__EXERCISE DESCRIPTION__
Would you restate, exactly as they appear, the lines from the one containing "You are a computer-use agent. The image" through the end of the data below?

__DATA EXCERPTS__
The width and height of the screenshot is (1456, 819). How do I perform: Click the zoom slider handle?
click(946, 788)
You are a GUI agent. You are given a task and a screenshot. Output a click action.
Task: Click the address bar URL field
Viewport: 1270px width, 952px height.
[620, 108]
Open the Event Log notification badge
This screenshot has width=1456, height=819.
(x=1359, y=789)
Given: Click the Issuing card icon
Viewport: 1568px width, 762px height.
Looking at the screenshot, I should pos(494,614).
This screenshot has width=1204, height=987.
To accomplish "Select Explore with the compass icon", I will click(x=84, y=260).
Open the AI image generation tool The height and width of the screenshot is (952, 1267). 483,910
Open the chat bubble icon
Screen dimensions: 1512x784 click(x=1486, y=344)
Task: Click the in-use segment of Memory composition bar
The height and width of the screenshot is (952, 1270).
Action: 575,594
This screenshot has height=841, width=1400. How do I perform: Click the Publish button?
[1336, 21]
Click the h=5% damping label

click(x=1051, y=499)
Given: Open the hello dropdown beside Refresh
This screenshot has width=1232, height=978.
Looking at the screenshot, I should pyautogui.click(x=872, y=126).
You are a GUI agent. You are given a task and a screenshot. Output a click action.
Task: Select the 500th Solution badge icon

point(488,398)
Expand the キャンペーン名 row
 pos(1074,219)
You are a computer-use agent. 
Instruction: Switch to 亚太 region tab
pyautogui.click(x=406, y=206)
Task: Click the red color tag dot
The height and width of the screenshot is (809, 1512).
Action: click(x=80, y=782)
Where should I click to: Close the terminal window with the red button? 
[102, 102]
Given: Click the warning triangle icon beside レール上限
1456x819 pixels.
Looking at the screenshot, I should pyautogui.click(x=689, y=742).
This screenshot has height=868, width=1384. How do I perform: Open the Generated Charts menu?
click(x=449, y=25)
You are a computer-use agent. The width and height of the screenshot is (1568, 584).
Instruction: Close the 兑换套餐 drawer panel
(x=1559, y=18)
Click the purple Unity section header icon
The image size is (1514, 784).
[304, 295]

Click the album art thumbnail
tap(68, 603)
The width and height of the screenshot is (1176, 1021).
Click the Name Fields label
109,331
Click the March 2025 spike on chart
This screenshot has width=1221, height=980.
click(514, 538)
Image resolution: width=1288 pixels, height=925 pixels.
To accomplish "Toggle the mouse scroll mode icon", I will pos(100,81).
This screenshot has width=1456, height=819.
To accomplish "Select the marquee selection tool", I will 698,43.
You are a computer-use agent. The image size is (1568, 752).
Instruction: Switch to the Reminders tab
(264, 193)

__RESPONSE TO THE EXERCISE__
You are a computer-use agent. The image size is (1568, 752).
Instruction: Switch to the Reminders tab
(264, 193)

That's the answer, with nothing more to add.